◆ Exercise objective
Please render the items from the first line up to and including the line with "[x=81, y=8]" as a Markdown table with the columns Row and Line, numbering each row and leaving out blank lines.

◆ Material shown
_ _ _ _

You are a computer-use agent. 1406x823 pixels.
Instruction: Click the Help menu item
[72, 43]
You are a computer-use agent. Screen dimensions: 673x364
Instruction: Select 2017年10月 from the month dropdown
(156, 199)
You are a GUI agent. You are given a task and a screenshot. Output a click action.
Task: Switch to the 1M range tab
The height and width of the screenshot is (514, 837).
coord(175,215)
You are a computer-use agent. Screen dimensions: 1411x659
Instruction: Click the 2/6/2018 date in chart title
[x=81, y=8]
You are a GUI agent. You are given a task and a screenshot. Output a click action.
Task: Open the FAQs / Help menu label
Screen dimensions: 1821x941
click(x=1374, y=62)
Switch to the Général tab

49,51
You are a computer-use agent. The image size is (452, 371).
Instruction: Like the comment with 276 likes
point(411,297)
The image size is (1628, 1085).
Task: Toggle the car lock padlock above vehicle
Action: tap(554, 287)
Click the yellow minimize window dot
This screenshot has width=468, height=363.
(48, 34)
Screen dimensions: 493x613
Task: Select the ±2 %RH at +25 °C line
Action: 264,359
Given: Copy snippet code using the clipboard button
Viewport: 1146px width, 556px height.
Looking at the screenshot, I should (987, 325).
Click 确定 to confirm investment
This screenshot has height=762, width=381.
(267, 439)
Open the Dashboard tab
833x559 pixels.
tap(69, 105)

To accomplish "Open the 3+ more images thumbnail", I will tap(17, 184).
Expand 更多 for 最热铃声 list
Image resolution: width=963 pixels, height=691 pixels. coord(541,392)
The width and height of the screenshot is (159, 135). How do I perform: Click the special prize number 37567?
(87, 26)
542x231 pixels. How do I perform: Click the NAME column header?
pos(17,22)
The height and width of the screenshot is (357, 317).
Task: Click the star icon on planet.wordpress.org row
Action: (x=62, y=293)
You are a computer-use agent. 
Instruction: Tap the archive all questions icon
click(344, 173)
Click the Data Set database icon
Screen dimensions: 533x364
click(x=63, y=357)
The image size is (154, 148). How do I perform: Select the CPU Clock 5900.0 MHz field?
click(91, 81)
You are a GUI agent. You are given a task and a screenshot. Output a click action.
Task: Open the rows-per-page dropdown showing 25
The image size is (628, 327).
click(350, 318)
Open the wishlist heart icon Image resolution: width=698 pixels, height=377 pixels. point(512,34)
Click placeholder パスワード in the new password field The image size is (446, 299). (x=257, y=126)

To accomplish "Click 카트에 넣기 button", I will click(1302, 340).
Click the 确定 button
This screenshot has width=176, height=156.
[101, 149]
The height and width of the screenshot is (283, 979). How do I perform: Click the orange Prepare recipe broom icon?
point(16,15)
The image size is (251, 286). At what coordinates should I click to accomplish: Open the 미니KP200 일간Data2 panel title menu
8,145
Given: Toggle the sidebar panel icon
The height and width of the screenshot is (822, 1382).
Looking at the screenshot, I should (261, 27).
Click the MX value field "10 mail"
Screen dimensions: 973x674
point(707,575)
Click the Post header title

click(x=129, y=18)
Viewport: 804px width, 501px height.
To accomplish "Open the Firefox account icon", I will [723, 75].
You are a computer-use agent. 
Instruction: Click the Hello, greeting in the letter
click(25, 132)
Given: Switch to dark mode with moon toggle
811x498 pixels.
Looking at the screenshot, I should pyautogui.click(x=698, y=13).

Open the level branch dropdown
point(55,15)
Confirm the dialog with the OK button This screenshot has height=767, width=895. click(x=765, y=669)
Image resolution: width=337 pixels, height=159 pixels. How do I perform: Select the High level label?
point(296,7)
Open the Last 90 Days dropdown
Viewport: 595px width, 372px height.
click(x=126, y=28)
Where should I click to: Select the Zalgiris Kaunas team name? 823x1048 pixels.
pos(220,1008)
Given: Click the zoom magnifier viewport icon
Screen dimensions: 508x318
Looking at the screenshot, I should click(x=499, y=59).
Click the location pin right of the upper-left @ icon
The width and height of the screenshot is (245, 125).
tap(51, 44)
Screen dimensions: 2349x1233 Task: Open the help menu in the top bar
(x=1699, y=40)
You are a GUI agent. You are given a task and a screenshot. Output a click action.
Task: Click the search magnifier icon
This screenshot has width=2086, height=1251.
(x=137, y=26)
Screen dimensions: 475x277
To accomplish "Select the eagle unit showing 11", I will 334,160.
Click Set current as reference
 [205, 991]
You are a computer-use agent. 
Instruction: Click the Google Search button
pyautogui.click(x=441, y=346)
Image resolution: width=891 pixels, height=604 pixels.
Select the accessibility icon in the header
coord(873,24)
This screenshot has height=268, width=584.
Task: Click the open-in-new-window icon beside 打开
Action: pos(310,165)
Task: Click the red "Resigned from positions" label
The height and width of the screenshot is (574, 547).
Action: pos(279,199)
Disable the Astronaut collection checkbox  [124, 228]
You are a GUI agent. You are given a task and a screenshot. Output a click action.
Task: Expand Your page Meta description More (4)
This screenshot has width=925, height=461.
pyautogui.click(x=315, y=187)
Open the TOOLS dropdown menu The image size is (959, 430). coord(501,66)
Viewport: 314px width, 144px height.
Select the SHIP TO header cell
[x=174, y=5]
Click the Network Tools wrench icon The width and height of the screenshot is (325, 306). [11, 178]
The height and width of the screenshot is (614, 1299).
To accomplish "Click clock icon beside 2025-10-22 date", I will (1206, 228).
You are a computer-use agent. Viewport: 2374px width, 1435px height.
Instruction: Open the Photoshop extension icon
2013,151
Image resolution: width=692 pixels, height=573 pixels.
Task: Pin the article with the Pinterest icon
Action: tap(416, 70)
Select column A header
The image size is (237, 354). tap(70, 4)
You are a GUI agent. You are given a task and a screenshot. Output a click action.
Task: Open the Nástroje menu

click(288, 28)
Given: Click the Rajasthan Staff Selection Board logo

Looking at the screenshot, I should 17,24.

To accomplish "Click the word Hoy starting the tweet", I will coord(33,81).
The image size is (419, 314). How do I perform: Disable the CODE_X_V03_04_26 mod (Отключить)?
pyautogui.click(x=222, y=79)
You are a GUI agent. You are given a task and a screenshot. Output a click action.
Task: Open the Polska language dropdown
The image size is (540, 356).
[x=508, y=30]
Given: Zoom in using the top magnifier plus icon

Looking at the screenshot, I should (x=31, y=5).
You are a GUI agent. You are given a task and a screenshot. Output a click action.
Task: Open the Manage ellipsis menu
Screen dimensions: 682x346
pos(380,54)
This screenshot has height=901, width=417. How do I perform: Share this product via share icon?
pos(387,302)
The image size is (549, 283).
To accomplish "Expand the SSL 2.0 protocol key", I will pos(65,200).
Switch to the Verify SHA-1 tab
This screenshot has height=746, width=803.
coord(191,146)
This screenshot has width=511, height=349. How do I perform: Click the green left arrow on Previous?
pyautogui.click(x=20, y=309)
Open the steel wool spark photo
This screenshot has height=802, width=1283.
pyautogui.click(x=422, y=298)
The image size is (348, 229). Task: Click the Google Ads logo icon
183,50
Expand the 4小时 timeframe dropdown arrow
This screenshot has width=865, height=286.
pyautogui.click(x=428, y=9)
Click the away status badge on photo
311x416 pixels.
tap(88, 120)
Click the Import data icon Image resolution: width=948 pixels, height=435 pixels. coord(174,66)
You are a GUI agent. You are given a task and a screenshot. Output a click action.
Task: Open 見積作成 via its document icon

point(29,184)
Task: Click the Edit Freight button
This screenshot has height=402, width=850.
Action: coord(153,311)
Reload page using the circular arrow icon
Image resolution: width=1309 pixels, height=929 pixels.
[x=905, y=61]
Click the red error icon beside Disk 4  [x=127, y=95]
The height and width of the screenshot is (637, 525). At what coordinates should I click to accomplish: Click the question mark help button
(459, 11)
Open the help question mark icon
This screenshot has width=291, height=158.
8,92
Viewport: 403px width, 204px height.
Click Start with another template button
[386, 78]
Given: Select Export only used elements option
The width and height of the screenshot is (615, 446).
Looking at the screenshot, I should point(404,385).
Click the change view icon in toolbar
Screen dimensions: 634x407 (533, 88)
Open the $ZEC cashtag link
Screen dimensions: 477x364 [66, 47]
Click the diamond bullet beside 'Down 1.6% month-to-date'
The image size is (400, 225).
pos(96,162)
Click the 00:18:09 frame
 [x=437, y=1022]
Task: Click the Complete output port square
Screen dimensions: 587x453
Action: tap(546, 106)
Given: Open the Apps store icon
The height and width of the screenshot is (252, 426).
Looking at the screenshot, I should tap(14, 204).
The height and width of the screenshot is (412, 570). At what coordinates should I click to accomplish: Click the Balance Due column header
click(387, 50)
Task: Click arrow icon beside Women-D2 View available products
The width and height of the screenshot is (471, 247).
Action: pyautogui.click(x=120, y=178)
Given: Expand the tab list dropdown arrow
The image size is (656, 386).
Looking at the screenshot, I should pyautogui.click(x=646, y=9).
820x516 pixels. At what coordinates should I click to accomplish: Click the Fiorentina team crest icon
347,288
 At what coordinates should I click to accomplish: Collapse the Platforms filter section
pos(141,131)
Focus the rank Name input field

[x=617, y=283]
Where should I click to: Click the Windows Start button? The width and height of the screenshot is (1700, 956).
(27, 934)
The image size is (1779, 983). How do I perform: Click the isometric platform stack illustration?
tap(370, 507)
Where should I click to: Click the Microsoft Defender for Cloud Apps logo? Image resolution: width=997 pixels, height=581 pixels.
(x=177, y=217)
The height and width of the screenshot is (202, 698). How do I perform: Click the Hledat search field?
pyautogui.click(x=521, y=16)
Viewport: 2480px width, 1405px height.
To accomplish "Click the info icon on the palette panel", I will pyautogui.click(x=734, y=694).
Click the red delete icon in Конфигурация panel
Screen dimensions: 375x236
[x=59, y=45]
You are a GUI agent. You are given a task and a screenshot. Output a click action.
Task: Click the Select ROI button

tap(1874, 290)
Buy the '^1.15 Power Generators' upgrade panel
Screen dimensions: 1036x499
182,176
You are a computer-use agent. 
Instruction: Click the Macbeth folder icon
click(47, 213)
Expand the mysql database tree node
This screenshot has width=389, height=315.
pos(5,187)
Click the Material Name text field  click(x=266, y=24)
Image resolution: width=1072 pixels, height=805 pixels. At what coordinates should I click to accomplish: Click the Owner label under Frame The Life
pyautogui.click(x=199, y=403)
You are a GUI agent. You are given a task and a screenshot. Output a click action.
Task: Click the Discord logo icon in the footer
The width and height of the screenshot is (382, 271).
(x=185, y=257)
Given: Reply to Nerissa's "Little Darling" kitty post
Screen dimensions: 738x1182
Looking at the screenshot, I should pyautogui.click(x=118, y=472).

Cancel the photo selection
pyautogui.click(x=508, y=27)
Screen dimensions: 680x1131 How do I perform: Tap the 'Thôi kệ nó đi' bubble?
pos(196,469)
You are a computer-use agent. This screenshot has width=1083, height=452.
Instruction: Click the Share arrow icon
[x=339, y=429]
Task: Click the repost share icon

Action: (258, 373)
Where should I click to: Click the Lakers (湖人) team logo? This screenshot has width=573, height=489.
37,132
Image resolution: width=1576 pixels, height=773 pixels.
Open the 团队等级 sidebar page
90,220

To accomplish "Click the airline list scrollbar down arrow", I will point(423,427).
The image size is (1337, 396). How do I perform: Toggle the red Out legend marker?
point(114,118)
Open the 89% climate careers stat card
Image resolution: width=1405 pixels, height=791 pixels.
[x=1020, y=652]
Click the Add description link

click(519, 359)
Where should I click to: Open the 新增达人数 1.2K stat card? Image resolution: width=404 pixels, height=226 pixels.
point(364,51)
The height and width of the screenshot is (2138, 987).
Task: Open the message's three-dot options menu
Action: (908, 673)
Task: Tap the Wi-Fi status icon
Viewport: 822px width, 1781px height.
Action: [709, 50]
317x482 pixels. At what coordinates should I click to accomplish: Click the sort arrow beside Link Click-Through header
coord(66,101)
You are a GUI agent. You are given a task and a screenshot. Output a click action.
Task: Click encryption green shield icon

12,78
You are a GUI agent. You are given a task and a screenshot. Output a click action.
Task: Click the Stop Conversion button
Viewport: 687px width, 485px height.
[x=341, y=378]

_ _ _ _

◆ Finished answer
| Row | Line |
|---|---|
| 1 | You are a computer-use agent. 1406x823 pixels. |
| 2 | Instruction: Click the Help menu item |
| 3 | [72, 43] |
| 4 | You are a computer-use agent. Screen dimensions: 673x364 |
| 5 | Instruction: Select 2017年10月 from the month dropdown |
| 6 | (156, 199) |
| 7 | You are a GUI agent. You are given a task and a screenshot. Output a click action. |
| 8 | Task: Switch to the 1M range tab |
| 9 | The height and width of the screenshot is (514, 837). |
| 10 | coord(175,215) |
| 11 | You are a computer-use agent. Screen dimensions: 1411x659 |
| 12 | Instruction: Click the 2/6/2018 date in chart title |
| 13 | [x=81, y=8] |